5 Stars 4 Stars 3 Stars 2 Stars 1 Star 4 from 46 reviews
  • Author: Elizabeth
  • Prep Time: 20 minutes
  • Cook Time: 10 minutes
  • Total Time: 1 hour 20 minutes
  • Yield: 12 cups
  • Category: Dessert
  • Method: No-Cook
  • Cuisine: American
  • Diet: Gluten Free

Description

These Chocolate Pumpkin Butter Cups combine creamy pumpkin puree with rich almond butter and cozy pumpkin spice, all enveloped in a smooth chocolate shell. Perfect as a festive fall treat or a healthy snack, these no-bake cups offer a delightful balance of sweet, spicy, and nutty flavors with a creamy texture.


Ingredients

Scale

Filling

  • 1/2 Cup Pumpkin Puree
  • 1/3 Cup Almond Butter (or nut butter of choice)
  • 2 Tablespoons Honey (or maple syrup)
  • 2 Teaspoons Pumpkin Spice

Chocolate Coating

  • 1 Cup Chocolate Chips
  • 1 Tablespoon Coconut Oil


Instructions

  1. Prepare molds: Arrange silicone molds on a baking sheet to keep them stable and make handling easier during chilling.
  2. Melt chocolate: Combine chocolate chips and coconut oil in a double boiler or microwave. Heat gently until fully melted and smooth, stirring occasionally to prevent burning.
  3. Coat bottom with chocolate: Spoon about one tablespoon of the melted chocolate into each mold. Tilt or use a spoon to coat the bottom evenly. Place molds in the refrigerator to chill and harden for about 10 minutes.
  4. Make filling: In a mixing bowl, combine pumpkin puree, almond butter, honey, and pumpkin spice. Mix thoroughly until smooth and well incorporated.
  5. Fill chocolate cups: Spoon the pumpkin mixture into the chocolate bases in the molds. Smooth out the tops evenly with the back of a spoon or spatula.
  6. Seal with chocolate: Cover the filling with the remaining melted chocolate, spreading evenly to seal the cups.

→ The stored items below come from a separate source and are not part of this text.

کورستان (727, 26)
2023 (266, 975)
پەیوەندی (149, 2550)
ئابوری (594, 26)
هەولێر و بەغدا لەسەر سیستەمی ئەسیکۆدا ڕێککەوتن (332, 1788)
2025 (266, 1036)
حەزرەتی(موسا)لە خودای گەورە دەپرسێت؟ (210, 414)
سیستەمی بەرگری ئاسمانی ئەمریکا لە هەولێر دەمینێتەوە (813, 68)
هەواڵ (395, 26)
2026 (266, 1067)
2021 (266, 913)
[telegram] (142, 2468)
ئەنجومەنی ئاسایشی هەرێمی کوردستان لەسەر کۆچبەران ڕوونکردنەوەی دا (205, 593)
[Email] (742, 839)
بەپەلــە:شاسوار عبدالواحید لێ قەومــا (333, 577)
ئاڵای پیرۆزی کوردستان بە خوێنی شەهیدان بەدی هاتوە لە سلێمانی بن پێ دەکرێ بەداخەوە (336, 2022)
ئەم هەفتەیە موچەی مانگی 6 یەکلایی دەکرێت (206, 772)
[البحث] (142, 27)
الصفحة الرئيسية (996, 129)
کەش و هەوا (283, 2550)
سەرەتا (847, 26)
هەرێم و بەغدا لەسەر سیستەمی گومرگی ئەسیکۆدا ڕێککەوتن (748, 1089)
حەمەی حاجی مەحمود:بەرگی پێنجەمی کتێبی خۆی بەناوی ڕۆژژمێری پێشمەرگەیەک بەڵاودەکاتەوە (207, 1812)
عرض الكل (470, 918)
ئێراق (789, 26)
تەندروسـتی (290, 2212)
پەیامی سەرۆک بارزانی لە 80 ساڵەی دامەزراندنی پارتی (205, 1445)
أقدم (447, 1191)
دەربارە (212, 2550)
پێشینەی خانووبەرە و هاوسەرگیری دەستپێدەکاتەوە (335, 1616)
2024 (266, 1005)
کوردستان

Gently tap the molds on the counter to remove any air bubbles.
  7. Chill to set: Refrigerate the filled molds for at least 90 minutes to allow the chocolate to fully harden. Once set, carefully remove the butter cups from the silicone molds and enjoy.

Notes

  • Use high-quality chocolate chips for the best taste and texture.
  • Almond butter can be substituted with any nut or seed butter of choice.
  • For a vegan version, substitute honey with maple syrup and ensure chocolate chips are dairy-free.
  • Store the butter cups in an airtight container in the refrigerator for up to one week.
  • Allow butter cups to sit at room temperature for a few minutes before eating for easier biting.